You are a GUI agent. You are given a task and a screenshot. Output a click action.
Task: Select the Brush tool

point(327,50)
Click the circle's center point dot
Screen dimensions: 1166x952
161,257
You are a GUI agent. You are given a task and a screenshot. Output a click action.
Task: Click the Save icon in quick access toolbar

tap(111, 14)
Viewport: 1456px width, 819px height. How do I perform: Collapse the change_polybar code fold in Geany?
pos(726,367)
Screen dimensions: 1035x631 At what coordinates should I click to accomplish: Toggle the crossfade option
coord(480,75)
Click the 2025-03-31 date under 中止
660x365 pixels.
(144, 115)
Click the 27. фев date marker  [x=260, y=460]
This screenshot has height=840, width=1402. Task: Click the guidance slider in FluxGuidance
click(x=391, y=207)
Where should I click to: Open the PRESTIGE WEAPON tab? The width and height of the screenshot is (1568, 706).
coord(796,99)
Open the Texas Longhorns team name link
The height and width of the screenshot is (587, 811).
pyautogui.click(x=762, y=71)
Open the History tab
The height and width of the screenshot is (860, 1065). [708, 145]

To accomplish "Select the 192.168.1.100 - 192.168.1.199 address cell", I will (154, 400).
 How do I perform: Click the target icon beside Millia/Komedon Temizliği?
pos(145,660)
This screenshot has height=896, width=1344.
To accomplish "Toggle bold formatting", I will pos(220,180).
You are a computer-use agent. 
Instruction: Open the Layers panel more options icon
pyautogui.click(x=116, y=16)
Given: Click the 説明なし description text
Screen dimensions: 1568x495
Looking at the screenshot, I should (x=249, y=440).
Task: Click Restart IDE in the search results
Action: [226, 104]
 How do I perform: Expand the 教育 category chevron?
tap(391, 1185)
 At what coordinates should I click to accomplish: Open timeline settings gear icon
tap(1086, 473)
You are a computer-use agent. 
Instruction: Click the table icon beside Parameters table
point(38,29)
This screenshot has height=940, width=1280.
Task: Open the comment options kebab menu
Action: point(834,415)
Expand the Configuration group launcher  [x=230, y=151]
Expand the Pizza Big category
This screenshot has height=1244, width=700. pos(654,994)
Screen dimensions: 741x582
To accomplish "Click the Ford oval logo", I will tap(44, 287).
====
What is needed:
Copy out every one of the lines above again, word for word and in the same order.

Final result:
You are a GUI agent. You are given a task and a screenshot. Output a click action.
Task: Select the Brush tool

point(327,50)
Click the circle's center point dot
Screen dimensions: 1166x952
161,257
You are a GUI agent. You are given a task and a screenshot. Output a click action.
Task: Click the Save icon in quick access toolbar

tap(111, 14)
Viewport: 1456px width, 819px height. How do I perform: Collapse the change_polybar code fold in Geany?
pos(726,367)
Screen dimensions: 1035x631 At what coordinates should I click to accomplish: Toggle the crossfade option
coord(480,75)
Click the 2025-03-31 date under 中止
660x365 pixels.
(144, 115)
Click the 27. фев date marker  [x=260, y=460]
This screenshot has height=840, width=1402. Task: Click the guidance slider in FluxGuidance
click(x=391, y=207)
Where should I click to: Open the PRESTIGE WEAPON tab? The width and height of the screenshot is (1568, 706).
coord(796,99)
Open the Texas Longhorns team name link
The height and width of the screenshot is (587, 811).
pyautogui.click(x=762, y=71)
Open the History tab
The height and width of the screenshot is (860, 1065). [708, 145]

To accomplish "Select the 192.168.1.100 - 192.168.1.199 address cell", I will (154, 400).
 How do I perform: Click the target icon beside Millia/Komedon Temizliği?
pos(145,660)
This screenshot has height=896, width=1344.
To accomplish "Toggle bold formatting", I will pos(220,180).
You are a computer-use agent. 
Instruction: Open the Layers panel more options icon
pyautogui.click(x=116, y=16)
Given: Click the 説明なし description text
Screen dimensions: 1568x495
Looking at the screenshot, I should (x=249, y=440).
Task: Click Restart IDE in the search results
Action: [226, 104]
 How do I perform: Expand the 教育 category chevron?
tap(391, 1185)
 At what coordinates should I click to accomplish: Open timeline settings gear icon
tap(1086, 473)
You are a computer-use agent. 
Instruction: Click the table icon beside Parameters table
point(38,29)
This screenshot has height=940, width=1280.
Task: Open the comment options kebab menu
Action: point(834,415)
Expand the Configuration group launcher  [x=230, y=151]
Expand the Pizza Big category
This screenshot has height=1244, width=700. pos(654,994)
Screen dimensions: 741x582
To accomplish "Click the Ford oval logo", I will tap(44, 287).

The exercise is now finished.